Di tingkat kehidupan sosial, fungsi sosial pekarangan juga menurun seiring dengan
komersialisasi. Sebelumnya, beberapa jenis buah sayuran dan umbi secara tradisional berfungsi
sebagai alat tukar sosial dalam konteks resprositas saling bantu antara tetangga (Abdoellah,
1990). Bahkan menurut Soemarwoto dan Conway (1992), cara penting menampilkan diri dalam
kehidupan sosial yang rukun ialah dengan saling member hasil pekarangan, santunan bagi
tetangga atau kerabatan yang miskin. Kebiasaan ini, meningkatkan jaminan hidup bagi golongan
miskin pada tahap selanjutnya meningkatkan keeratan sosial yang berguna dalam membangun
ketahanan sosial hidup bersama. Komersialisasi pekarangan telah mengurangi atau justru dalam
beberapa kasus menghilangkan fungsi sosial pekarangan. Hal ini karena masing-masing pemilik
pekarangan komersial cenderung hanya memikirkan keuntungan sendiri. Pada pekarangan
komersial, fungsi sosial sepenuhnya terhapus oleh keberadaan pagar yang berfungsi menghalangi
aktivitas memungut hasil selain oleh si pemilik. Meskipun fungsi sosial pada pekarangan
nonkomersial masih berlaku, namun kecenderungan menyusutnya jenis pekarangan ini disertai
oleh nilai komersial yang mengatasi nilai sosial akan berujung pada ketiadaan fungsi sosial
dalam ekosistem perdesaan secara umum.

Penutup
Persoalan-persoalan yang telah diulas tersebut tidak diragukan lagi menurunkan keberlanjutan
ekologis, sosial dan ekonomis dan ekosistem perdesaan. Ekosistem desa tineliti telah banyak
berusaha selama dua dasawarsa terakhir. Karakteristik ekologis dan fungsi sosial pekarangan
telah berubah sedemikian rupa mengikuti proses komersialisasi dan norma serta nilai yang
berorientasi pasar. Sistem pekarangan yang sejak lama memungkikan pola budi daya yang
berkelanjutan dan otonom kini tidak lagi mungkin tanpa asupan dari luar, baik terkait dengan
pupuk dan pestisida maupun uang. Meskipun pendapatan dari pekarangan komersial meningkat
dalam jangka pendek, namun kelabilan ekologis dan financial berdampak buruk pada
keberlanjutan system pekarangan jangka panjang. Supaya proses perubahan ini tidak
berujunghasil yang menghancurkan, baik secara ekologis maupun dalam ekonomi masyarakat,
harus ada upaya perbaikan.
Pertama, terkait dengan persepsi atau pemahaman penduduk setempat mengenai keberlanjutan
model komersial yang terbatas dan prospek budi daya pekarangan yang menguntungkan. Hal ini
dapat dilakukan melalui intensifikasi tanaman pekarangan nokomersial, seperti kayu-kayuan dan
buah-buahan atau jenis-jenis tanaman yang tidak hanya melayani kebutuhan ekonomi jangka
pendek, tetapi juga kebutuhan ekologis jangka panjang.

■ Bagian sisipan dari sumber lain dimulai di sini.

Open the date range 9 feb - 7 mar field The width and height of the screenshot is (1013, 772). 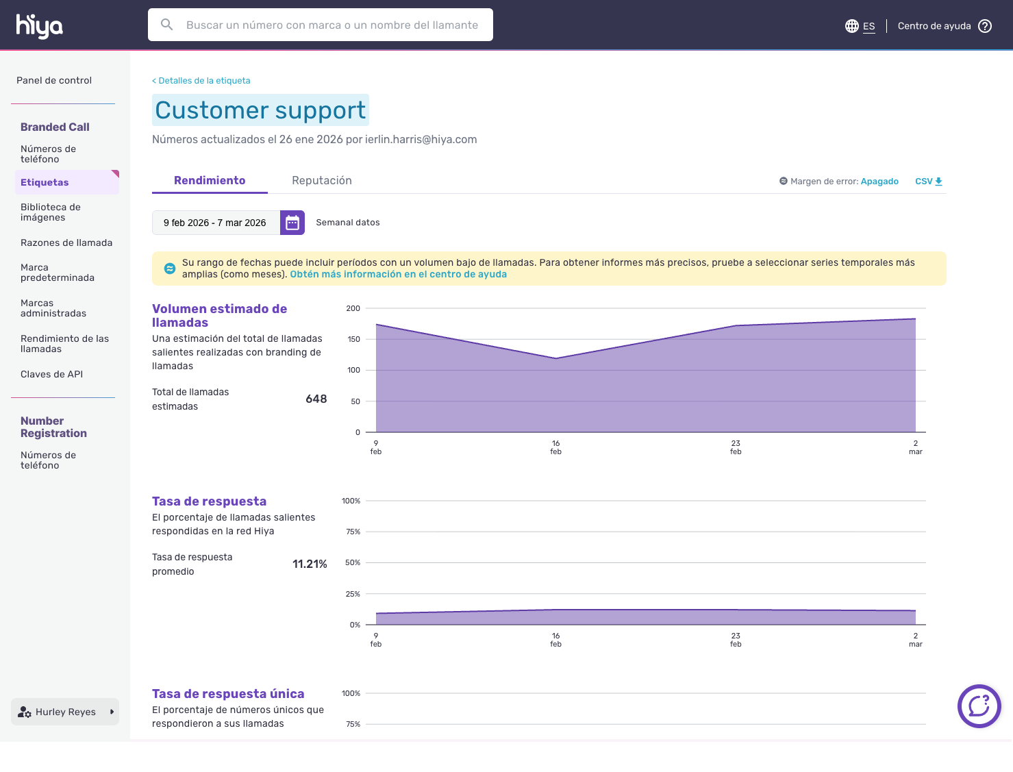(215, 223)
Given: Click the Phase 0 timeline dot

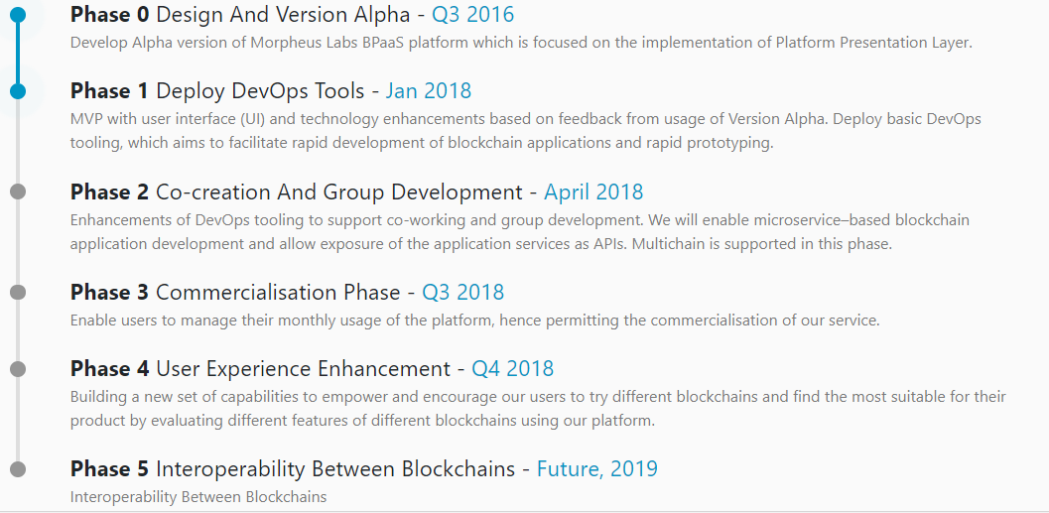Looking at the screenshot, I should point(17,15).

Kedua, upaya perbaikan juga bisa dikaitkan dengan mempertimbangkan pengintegrasian
kegiatan pertanian berbasis tanaman bernilai ekonomi dan peternakan skala kecil dipekarangan.

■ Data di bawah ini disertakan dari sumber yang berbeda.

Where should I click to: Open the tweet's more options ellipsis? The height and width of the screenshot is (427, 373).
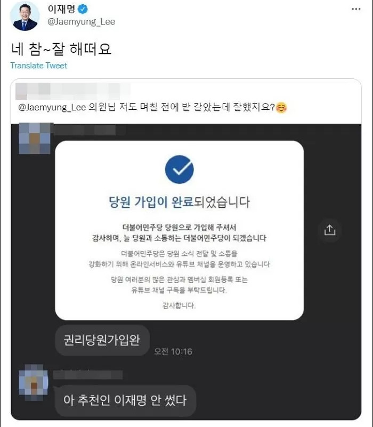coord(356,9)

Teknologi produksi pascapanen juga perlu dipertimbangkan untuk meningkatkan nilai ekonomi
produk pekarangan tanpa mengabaikan keberlanjutan budi daya. Akhirnya, pada tingkat
kebijakan pemerintah diperlukan perencanaan matang penggunaan lahan yang bisa mendorong
pemilik lahan menjaga struktur dan keragaman fungsi pekarangan tradisional.